German fashion retailer Zalando has raised its turnover by nearly 25 % in the past fiscal year, but it did suffer a profit drop. That was largely due to its home markets, because in the rest of Europe Zalando achieved its first profit.
Strong growth in German-speaking world
Zalando’s turnover reached 4.489 billion euro, which is a 23.4 % growth compared to the year before. That is a slightly faster pace than 2016’s 23 % turnover growth. The main reason for the surge is its performance in the DACH region (Germany, Austria and Switzerland), where turnover grew 18.3 % – a lot faster than in 2016. The company grew 25.7 % in the rest of Europe, but that was slower than the + 29.6 % of 2016.
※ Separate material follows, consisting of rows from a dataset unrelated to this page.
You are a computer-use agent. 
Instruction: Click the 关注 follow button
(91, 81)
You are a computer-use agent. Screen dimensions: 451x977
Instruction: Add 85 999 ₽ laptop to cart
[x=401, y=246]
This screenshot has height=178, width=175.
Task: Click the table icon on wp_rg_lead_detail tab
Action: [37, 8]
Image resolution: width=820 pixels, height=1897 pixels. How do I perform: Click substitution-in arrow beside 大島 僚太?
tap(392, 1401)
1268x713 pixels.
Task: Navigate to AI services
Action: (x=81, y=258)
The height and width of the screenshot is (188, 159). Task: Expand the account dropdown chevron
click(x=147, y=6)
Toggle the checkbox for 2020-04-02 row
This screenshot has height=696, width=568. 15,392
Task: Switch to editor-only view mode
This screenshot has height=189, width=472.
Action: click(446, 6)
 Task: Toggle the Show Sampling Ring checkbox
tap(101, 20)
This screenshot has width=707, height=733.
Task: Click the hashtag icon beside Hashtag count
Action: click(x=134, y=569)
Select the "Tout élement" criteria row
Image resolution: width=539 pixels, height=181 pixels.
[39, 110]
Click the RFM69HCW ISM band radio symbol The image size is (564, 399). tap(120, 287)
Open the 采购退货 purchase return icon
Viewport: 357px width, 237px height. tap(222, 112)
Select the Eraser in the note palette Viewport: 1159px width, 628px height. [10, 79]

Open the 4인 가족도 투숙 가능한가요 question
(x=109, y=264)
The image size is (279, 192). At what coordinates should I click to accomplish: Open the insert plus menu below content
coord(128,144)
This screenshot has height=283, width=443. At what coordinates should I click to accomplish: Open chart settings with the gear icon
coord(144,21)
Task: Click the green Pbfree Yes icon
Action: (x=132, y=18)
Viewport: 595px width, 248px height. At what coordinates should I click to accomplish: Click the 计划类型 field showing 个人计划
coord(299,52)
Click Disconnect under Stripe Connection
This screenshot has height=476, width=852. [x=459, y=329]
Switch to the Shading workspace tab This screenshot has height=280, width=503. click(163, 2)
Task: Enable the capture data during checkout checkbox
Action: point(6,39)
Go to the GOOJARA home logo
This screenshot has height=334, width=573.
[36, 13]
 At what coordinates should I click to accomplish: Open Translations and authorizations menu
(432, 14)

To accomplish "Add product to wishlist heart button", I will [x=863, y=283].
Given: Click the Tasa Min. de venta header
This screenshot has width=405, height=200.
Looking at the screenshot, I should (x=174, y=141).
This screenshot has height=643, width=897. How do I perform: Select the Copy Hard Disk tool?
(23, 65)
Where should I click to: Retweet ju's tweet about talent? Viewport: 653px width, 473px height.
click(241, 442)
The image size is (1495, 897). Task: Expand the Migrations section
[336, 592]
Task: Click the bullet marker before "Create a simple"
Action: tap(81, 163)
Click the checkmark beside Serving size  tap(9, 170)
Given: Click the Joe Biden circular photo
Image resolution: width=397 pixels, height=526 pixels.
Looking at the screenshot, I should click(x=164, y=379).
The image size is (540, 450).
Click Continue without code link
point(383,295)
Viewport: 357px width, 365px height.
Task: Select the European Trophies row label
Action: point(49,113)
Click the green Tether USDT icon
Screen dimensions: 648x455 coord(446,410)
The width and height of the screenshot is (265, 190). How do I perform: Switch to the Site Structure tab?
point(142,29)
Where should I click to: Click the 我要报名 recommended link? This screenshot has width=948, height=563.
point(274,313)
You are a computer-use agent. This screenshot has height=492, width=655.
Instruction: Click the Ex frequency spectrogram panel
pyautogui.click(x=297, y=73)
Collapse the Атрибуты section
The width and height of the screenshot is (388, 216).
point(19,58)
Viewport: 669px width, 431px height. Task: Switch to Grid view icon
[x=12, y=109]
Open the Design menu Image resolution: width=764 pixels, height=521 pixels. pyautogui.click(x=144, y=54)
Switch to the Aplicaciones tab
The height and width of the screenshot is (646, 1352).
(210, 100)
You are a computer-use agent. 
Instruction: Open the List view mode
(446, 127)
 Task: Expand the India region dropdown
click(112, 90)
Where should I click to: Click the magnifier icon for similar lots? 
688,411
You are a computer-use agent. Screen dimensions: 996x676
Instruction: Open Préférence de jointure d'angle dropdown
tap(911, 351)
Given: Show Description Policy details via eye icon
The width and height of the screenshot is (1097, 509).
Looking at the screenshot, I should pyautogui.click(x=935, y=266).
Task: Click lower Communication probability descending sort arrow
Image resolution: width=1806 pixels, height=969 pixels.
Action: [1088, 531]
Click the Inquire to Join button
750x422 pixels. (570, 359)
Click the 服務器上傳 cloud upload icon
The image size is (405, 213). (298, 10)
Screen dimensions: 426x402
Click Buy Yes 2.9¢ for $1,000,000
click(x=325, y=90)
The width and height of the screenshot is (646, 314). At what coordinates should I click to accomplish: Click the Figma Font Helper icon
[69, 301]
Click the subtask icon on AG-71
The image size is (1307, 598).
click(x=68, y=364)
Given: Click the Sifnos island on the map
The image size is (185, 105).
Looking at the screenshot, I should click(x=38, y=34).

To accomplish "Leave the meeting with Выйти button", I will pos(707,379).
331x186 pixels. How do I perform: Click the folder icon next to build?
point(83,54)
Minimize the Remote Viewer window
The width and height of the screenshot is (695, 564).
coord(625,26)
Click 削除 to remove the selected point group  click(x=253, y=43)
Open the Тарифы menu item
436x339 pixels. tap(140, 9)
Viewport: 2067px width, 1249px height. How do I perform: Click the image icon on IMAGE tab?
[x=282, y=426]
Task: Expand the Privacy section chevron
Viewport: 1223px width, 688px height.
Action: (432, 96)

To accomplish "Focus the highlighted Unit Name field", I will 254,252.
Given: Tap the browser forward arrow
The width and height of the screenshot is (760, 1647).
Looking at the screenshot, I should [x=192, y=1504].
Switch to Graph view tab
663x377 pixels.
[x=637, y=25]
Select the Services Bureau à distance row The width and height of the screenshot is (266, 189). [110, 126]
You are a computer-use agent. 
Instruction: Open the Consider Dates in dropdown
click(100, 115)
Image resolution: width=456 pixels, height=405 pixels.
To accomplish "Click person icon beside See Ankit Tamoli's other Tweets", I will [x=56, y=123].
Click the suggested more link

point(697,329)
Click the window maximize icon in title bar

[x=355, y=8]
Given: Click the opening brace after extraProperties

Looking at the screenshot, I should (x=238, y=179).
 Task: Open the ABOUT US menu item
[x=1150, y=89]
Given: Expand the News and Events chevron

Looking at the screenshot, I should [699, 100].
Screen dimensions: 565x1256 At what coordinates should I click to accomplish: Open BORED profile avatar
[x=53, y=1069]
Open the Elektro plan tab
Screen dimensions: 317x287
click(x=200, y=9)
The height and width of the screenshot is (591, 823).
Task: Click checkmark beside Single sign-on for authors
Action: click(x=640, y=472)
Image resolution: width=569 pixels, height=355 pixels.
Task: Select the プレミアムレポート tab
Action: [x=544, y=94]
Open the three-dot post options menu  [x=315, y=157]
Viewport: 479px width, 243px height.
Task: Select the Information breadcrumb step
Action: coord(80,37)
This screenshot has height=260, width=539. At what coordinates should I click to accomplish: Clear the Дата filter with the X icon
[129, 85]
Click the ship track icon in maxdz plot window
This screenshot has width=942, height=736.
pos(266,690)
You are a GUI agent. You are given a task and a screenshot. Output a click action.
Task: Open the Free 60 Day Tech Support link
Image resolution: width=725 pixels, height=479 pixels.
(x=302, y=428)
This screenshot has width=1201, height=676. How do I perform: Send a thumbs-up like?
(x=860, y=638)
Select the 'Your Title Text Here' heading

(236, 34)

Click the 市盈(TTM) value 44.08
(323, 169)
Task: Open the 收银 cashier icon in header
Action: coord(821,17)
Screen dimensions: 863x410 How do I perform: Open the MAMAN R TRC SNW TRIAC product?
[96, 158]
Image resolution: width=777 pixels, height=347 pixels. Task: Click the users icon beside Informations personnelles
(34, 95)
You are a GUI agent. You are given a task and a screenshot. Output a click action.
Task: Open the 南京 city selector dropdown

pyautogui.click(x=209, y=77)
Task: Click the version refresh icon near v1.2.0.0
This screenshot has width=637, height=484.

“In 2017, we made significant headway and won market share in all our markets. In 2018, we will target our 20-25 % growth corridor for the fourth consecutive year”, co-CEO Rubin Ritter said.
Profit in “Rest of Europe”
The adjusted EBIT dropped slightly from 216.3 to 215.1 million euro and the profit margin dropped from 5.9 to 4.8 %. EBIT in the DACH region dropped from 226.3 to 188.5 million euro, but in the rest of Europe Zalando turned 2016’s 3.3 million euro loss into a 21.6 million euro profit. The entire group’s net profit dropped from 120.5 to 101.6 million euro: the company did spend less on marketing in 2017, but there was a higher logistical cost in 2017. For instance, Zalando opened distribution centers in France, Italy, Sweden, Poland and Southern Germany.
There has been a massive growth in Zalando’s customer base: the web shop attracted 2.563 billion visits in 2017, compared to 1.991 billion in the previous year. The number of active customers from from 19.9 to 23.1 million and the orders followed suit, from 69.2 to 90.5 million. The average spend did drop from 66.6 to 64.5 euro.